PS questiona MAI sobre criação de task force que duplica estruturas já existentes na prevenção de incêndios rurais
O Grupo Parlamentar do PS questionou o ministro da Administração Interna sobre a criação do Comando Integrado de Prevenção e Operações (CIPO), uma task force que incorpora diversas entidades com competências na prevenção de incêndios rurais, quando o Sistema Integrado de Operações de Proteção e Socorro já prevê estruturas de coordenação operacional, o que se torna uma duplicação de estruturas.

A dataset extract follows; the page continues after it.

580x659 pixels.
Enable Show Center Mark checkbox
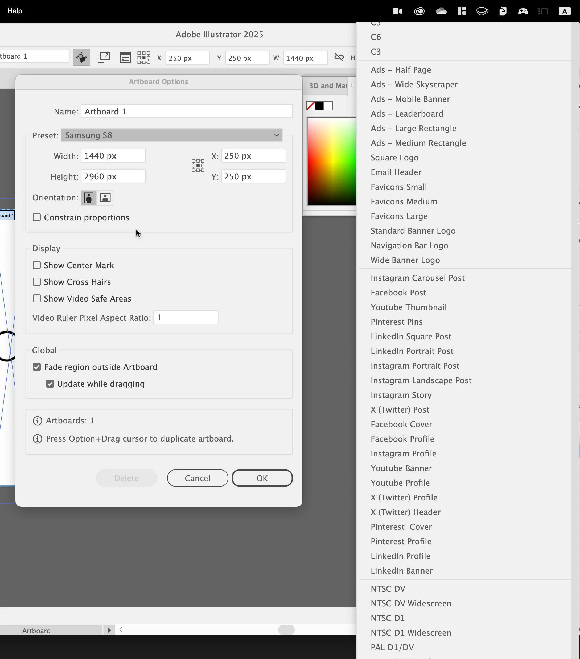(37, 265)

Na pergunta enviada ao ministro da Administração Interna, os socialistas frisam que na sequência do recente “comboio de tempestades” que assolou o país e da consequente queda maciça de árvores e acumulação de material combustível, o Governo da AD anunciou, na passada semana, a criação do CIPO, uma task force de natureza temporária, coordenada pela Autoridade Nacional de Emergência e Proteção Civil, com atuação nas regiões Centro e Lisboa e Vale do Tejo e com vigência prevista até 31 de maio.

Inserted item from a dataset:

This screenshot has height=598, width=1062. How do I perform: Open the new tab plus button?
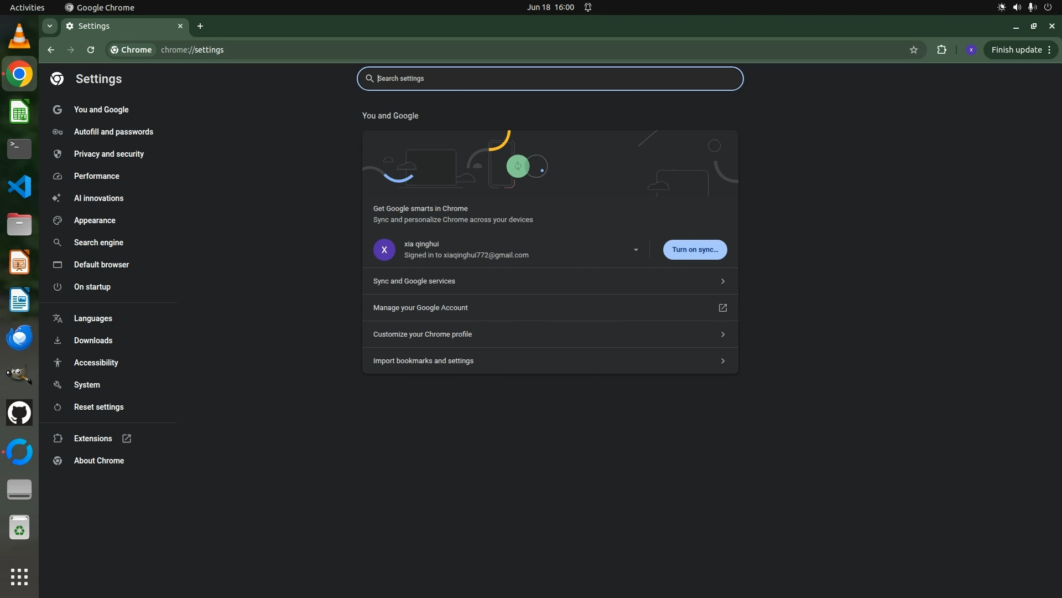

Esta estrutura integra diversas entidades com competências na prevenção dos incêndios rurais, como a Autoridade Nacional de Emergência e Proteção Civil, o Instituto da Conservação da Natureza e das Florestas, a Agência para a Gestão Integrada de Fogos Rurais, a GNR, a Liga dos Bombeiros Portugueses e o Estado-Maior-General das Forças Armadas, com o objetivo de remover material combustível acumulado, limpar áreas críticas e reabrir caminhos.
No diploma, os deputados do PS sublinham que a constituição de mais uma estrutura de carácter temporário suscita dúvidas quanto à estabilidade e conformidade do modelo adotado com o enquadramento legal vigente.

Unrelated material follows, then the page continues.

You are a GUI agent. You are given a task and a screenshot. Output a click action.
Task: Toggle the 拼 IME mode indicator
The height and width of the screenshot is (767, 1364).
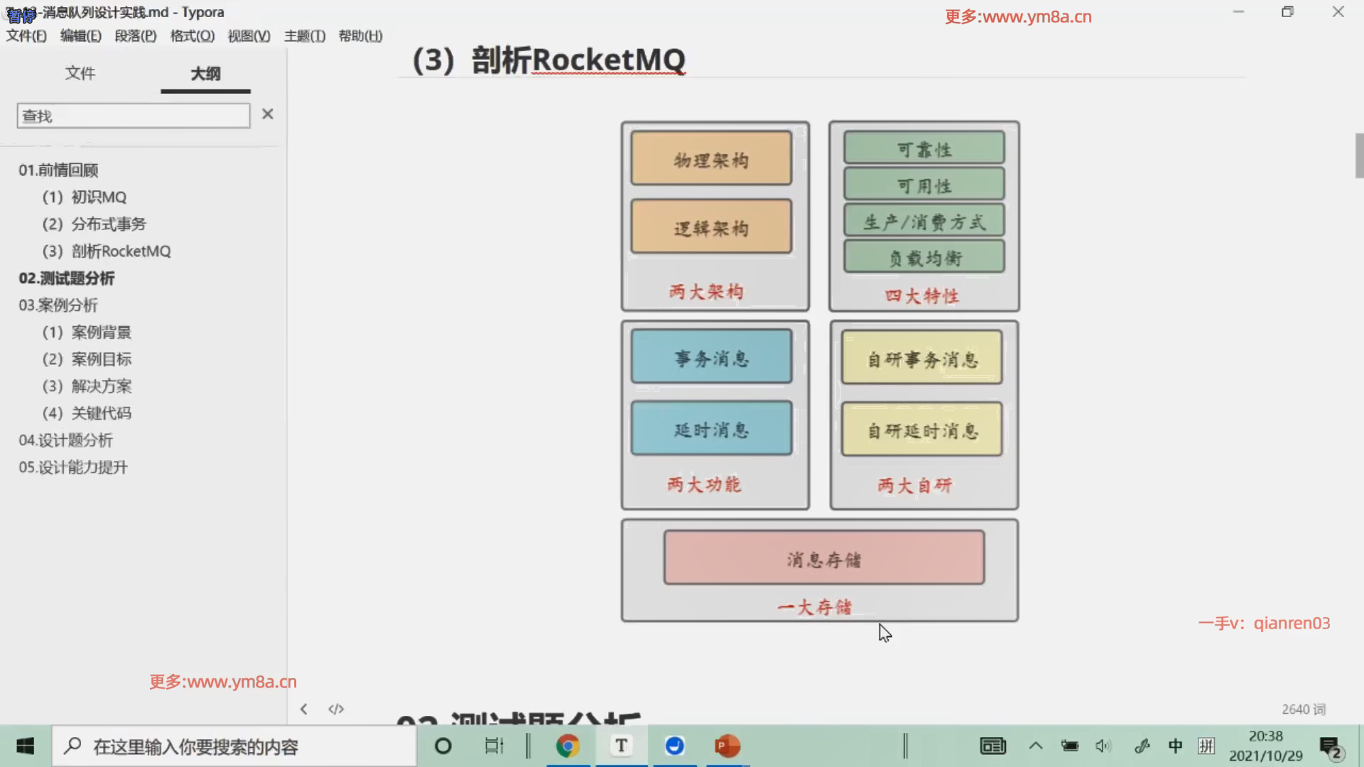1206,746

A criação de uma nova task force paralela levanta questões quanto à duplicação de estruturas, eventual sobreposição de atribuições e competências e, ainda, risco de desarticulação da cadeia de comando, alertam.
Assim, os socialistas perguntam ao governante quais as razões que justificam a criação de uma nova task force, em vez do reforço ou mobilização dos mecanismos já existentes.
A bancada do PS quer garantir que a atuação do CIPO não gera duplicação de estruturas, sobreposição de competências ou disfunções na cadeia de comando face aos Centros de Coordenação Operacionais Regionais e restantes estruturas previstas no Sistema Integrado de Operações de Proteção e Socorro.